Food Allergies in Dogs
Food Allergies in Dogs
Some dogs may be highly sensitive to commonly used proteins, carbohydrates and food additives in their diet. Food allergies in dogs are thought to account for approximately 5% of all skin cases and 15% of allergic skin diseases seen in clinical practice. The most common allergens are beef, dairy products, chicken, wheat, eggs, corn and soy. However, dogs can be allergic to foods other than these and to more than one kind of food. For more information on pet food, see our article on common pet food ingredients and their benefits.
In dogs, clinical signs of food allergy are related to the skin and include itching, scratching, biting and/or chewing of some or all of the following areas: ears, around the eyes and muzzle, paws, underarms, groin, and anus. In some cases, there may also be episodes of vomiting and/or loose stools, excess flatulence, and stretching (for relief).
- Elimination Diet: To determine if a dog has food allergies, you should place your dog on an elimination test diet. To do an elimination diet test, you should carefully check all the ingredients of the dog food you are currently feeding that could be causing the symptoms. Many commercial dog foods contain ingredients to make your dog feel full, such as corn, wheat, or soy. Corn is one of the most common allergens in dogs.
- Muttropolis only carries foods considered ultra-premium. Ultra premium Foods are distinct mainly by the high standards placed on their ingredients. All ultra premium foods are made from 100% Human Grade ingredients and contain absolutely no Bi-products. Bi-products is a loose label that can include many undesirable meat sources that can change between bags of the same type of food. Additionally, many ultra premium food lines have specific allergen formulas that contain novel proteins which have not been included in foods that overtime increase the chance of dogs developing allergies. Popular proteins for these diets include Duck, Venison, Fish, and Bison.

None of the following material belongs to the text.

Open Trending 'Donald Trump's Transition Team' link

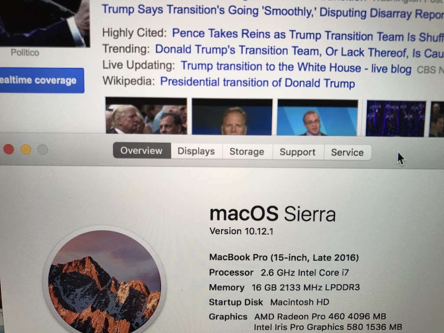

- Assess the current foods ingredient list and pinpoint the items that may be causing the allergy symptoms and seek to eliminate this in the new food. Once you have chosen the food for your dogs elimination diet, be sure you’re not feeding treats that may be offsetting the benefits of the new food.
- Give your new diet at least 3 months, but often you will begin to see signs of relief within days. Once you see improvement, you can be relatively confident that the elimination of that particular protein (as well as corn, wheat, dairy and soy) will benefit your pet’s comfort and well-being. There are many options for foods that avoid common allergens as well as the proteins that may increase or multiply symptoms. Once your dogs symptoms improve, trying other allergy formulas within the brand of Ultra Premium Food is a good
way to vary the diet while continuing to avoid the assumed cause of the irritation.